七福神を参拝して幸福を授かる「七福神信仰」は、室町時代に京都で発祥したもの。代表的な「都七福神」をはじめ、いくつかの巡り方があります。その一つで毎年成人の日に行われている、泉涌寺の「泉山七福神巡り」を紹介します。
室町時代から続く「七福神信仰」
七福神信仰は、7つの災いが消え7つの幸福がやってくる「七難即滅、七福即生」のご利益があると伝えられています。室町時代に京都で始まり、江戸時代には民衆の間で広く親しまれるようになりました。
七福神とは、恵比寿神・大黒天・毘沙門天・弁財天・福禄寿・寿老人・布袋尊。
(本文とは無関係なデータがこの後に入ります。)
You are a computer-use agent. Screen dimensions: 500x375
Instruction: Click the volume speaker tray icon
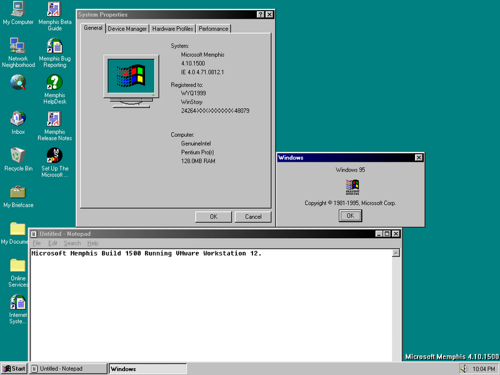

その多くは中国やインドから伝わった神様で、商売繁盛や不老長寿など様々な福徳を授けてくれます。七福神を参拝する七福神巡りは、神様をお迎えしている松の内に行うと特に良いと言われ、年始には多くの参拝者が訪れています。
成人の日の恒例行事
東山にある泉涌寺は、「御寺」とも呼ばれる皇室と深い関わりがあるお寺。広大な山内には、9つの塔頭が並びます。泉山七福神巡りでは、これらの塔頭や泉涌寺境内の観音堂に祀られている七福神を参拝していきます。
一番目は、福禄寿を祀る即成院。ここで福笹をいただき、順番に寺を参拝しながら吉兆を付けていきます。二番目の弁財天を祀る戒光寺では、境内で小豆粥の接待が行われていました。
番外二ヶ所を含む9ヶ所を巡る
泉山七福神巡りでは、七福神の他に番外二ヶ所を含めた九ヶ所を巡ります。戒光寺に続くのは、番外の新善光寺。すぐ隣にある幼稚園で、バザーも行われていました。三番目は恵比寿神を祀り「今熊野観音寺」と称される観音寺。四番目の布袋尊を祀る来迎院からは、泉涌寺の境内を通って五番目の大黒天を祀る雲龍院に向かいます。再び泉涌寺の境内に戻り、大門近くの番外・楊貴妃観音堂へ。ここでは重要文化財の楊貴妃観音像を見ることができます。
六番目は毘沙門天を祀る悲田院。高台にあり、境内から市内を一望することができます。最後の七番目は、寿老人を祀る法音院へ。1時間半ほどかけて、9ヶ所すべてを参拝することができました。参拝者はたくさんの吉兆で福笹を飾りながら、七福神巡りを楽しんでいました。